Además, no debemos olvidar la importancia que tiene una adecuada protección frente a los efectos más nocivos del sol con un adecuado fotoprotector. Recordad siempre la preferencia de factores físicos frente a los químicos. Y ¿Cuáles son esos activos saludables para cada edad? Pues podríamos resumirlo de la siguiente manera:
Durante la infancia nuestra piel está pletórica de ácido hialurónico, llena de colágeno y tersa por la elastina. Pero es enormemente sensible a las irritaciones y agresiones externas. Por ello sería ideal aportar periódicamente (me atrevería a decir, diariamente) caléndula, manteca de karité, aceite de girasol, aceite de cáñamo… todos ellos con un alto contenido en ácidos grasos esenciales, sustancias bactericidas…

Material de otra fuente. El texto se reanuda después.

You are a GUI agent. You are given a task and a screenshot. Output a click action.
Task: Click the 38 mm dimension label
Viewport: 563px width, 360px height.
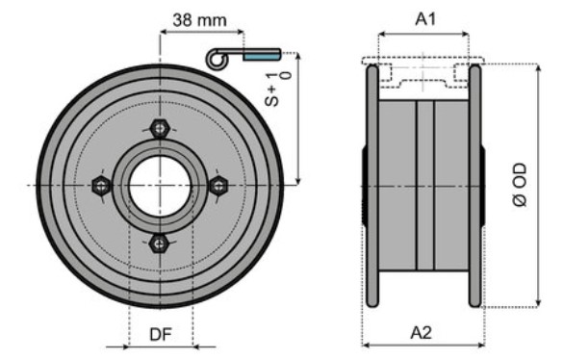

En el período de la pubertad y la adolescencia, la piel (al igual que el resto del organismo) sufre un importante estímulo hormonal que provoca un cierto grado de desestructuración y, consecuentemente, alteraciones derivadas del mismo: principalmente acné juvenil. En estas situaciones, además de una excelente higiene dérmica y nutricional, debemos aportar sustancias astringentes y purificantes como el arándano, aceite esencial de geranio, así como otros aceites esenciales (limón, romero, clavo) con una importante función antiparasitaria. Durante la vida adulta, al avanzar el proceso de degradación del ácido hialurónico, el componente fundamental a aportar es dicho ácido. La molécula del ácido hialurónico es idéntica en toda la naturaleza: es la misma en las personas, animales y plantas. Por esta razón es ideal utilizar fluidos que aporten dicha molécula, normalmente obtenida de algún elemento vegetal (maíz).
Es en la edad madura cuando más se acelera el proceso degradativo debido a la presencia de radicales libres por consecuencia de la edad. En esta situación, las sustancias antioxidantes se vuelven imprescindibles. Entre ellas hay tres que merecen una mención especial: la clorofila, el aceite de germen de trigo y el aceite de avellana. La piel tiene una función importantísima de protección frente al medio. Si la cuidamos un poco, aportándole lo que necesita, en cada momento de la vida, podremos disfrutar de una superficie corporal saludable, óptima y bella. ¡Cuidémosla!